El gobierno dominicano ha comenzado a tomar en cuenta la crisis económica global, profundizada por la guerra en el Medio Oriente, y los efectos que tendrá en las alzas que se registran en los precios del petróleo, los combustibles en general, y de los alimentos que requieren fertilizantes.
La pasada semana el gobierno dedicó 544 millones de pesos para cubrir el aumento del petróleo y mantener el subsidio establecido de forma voluntaria. Existe una ley, la número 112-00 sobre Hidrocarburos, que autoriza al gobierno a transferir cada semana los aumentos y rebajas a los precios del petróleo a los precios de los combustibles a nivel local.
El presupuesto del 2026 asignó un precio promedio de 56 dólares el barril de petróleo, menor a los 60 dólares establecidos para el 2025. El precio ha estado unas cuantas horas hasta en 120 dólares el barril, y con la versión de que Estados Unidos e Israel estarían ganando la guerra a Irán bajó los precios hasta los 80 dólares. Pero los vaivenes de la posición norteamericana han sembrado muchas dudas, y el barril ha vuelto a subir de precio, por encima de los 90 dólares.
El riesgo para la sociedad dominicana de que esta guerra se extienda, es muy alto. En vez de 544 millones de dólares, podríamos tener que cubrir sobre los 4,000 millones de dólares. Ya los norteamericanos pagan los combustibles sobre los 3 dólares. Si el precio del barril se coloca por encima de los 150 dólares, en caso de que la guerra siga por un mes, la situación para el mundo sería terrorífica.
Los países europeos están tomando medidas, algunos países latinoamericanos también. Irán sigue en guerra, ha destruido cerca de 20 bases militares norteamericanas, y sigue sembrando el terror en Israel y en países cercanos. Dubai ha sido atacado precisamente en su aeropuerto principal. No está siendo creíble el triunfo de los Estados Unidos sobre Irán. La renuncia del Director de Inteligencia de Estados Unidos, Joseph Kent, es otro factor de incertidumbre y de incredulidad para el gobierno delos Estados Unidos y para el presidente Donald Trump.
Un análisis reciente determinó que si la guerra se extiende más allá del mes de abril, es muy probable que el precio del barril de petróleo haya que pagarlo por encima de los 150 dólares, lo que representaría un sacrificio para la economía dominicana de 20 mil millones de pesos adicionales a los 8,500 millones programados para la cobertura del subsidio entre julio y diciembre del 2026.
Pero hay previsiones peores.
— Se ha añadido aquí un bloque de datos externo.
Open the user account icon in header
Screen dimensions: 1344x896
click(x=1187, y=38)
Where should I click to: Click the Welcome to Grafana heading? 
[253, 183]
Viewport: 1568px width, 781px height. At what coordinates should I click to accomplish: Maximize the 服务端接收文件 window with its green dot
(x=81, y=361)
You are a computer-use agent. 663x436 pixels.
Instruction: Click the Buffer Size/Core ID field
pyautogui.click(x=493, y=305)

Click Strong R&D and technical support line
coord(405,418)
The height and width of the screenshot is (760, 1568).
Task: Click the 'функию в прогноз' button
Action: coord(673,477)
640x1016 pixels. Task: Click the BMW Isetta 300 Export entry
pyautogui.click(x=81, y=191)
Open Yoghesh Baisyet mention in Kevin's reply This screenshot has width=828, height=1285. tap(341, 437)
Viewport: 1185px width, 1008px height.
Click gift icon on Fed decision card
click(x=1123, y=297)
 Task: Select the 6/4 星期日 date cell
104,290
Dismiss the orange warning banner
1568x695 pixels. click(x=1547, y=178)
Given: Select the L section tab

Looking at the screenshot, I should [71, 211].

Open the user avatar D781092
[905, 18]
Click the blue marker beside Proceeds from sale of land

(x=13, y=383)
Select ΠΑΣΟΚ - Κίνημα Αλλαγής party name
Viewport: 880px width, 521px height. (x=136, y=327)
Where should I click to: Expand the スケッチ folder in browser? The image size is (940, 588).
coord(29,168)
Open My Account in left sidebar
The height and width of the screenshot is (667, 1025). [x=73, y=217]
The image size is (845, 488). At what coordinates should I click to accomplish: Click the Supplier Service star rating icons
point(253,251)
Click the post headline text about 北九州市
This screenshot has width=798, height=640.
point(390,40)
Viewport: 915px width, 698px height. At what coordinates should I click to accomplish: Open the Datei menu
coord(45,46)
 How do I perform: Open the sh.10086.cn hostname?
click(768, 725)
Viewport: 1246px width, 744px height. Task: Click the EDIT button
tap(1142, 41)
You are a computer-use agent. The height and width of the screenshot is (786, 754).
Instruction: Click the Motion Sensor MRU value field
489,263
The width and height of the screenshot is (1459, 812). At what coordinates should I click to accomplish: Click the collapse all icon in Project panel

Si esta guerra no se detiene en tres meses, y se mantiene detenido el flujo de petróleo y gas del golfo pérsico, el déficit de suministro superaría los 20 millones de barriles diarios, la escalada alcista podría superar los 200 dólares el barril. España ha comenzado a tomar medidas de protección. Todos los países europeos están adoptando medidas de protección. Incluso se han negado a apoyar las solicitudes de Trump de enviar barcos de guerra para quitar el control del Estrecho de Ormuz a Irán.
No es mucho lo que República Dominicana puede hacer, pero debería comenzar a prevenir consecuencias de esta guerra. Por ejemplo, si es posible, aumentar las reservas de gas y petróleo del país, y seguir transfiriendo a los precios al público los aumentados contemplados en la ley de combustibles. Otra posible medida es comenzar a aplicar una política de reducción del consumo de combustibles, primero con las entidades estatales, y segundo con sugerencias y recomendaciones a entidades del sector privado. Y no se trata solo del transporte, también hay que contemplar el problema energético, que también tiene un subsidio y que lo paga el Estado a las EDES.
El monto adicional que habría que pagar solo por el aumento del subsidio al precio de los combustibles sería enorme: Si llegase el barril a 76 dólares, habría que adicionar 800 millones de dólares, si fuese 90 dólares, habría que adicionar 1,786 millones de dólares, y si sobrepasa los 100 dólares, habría que agregar 2,538 millones de dólares. La encrucijada no es pequeña.
Frente a estos desafíos, el gobierno tiene valorar y explotar tanto como sea posible los recursos con que cuenta, y aprovechar los altos precios del oro, y de paso otorgar los permisos para las empresas que esperan aprobación, para la extracción segura y racional del oro que se ha comprobado existe en San Juan de la Maguana. Es una posibilidad por la parte del aumento de los ingresos. Tal vez no sea inmediato, pero algo es algo.
Es necesario que el gobierno establezca ya un programa de contingencia, que incluya aumentar los ingresos estatales, reducir la carga de los subsidios de los combustibles y la electricidad, y aumentar al tope las reservas del país, que es de 45 días y está en manos de la Refinería Dominicana de Petróleo.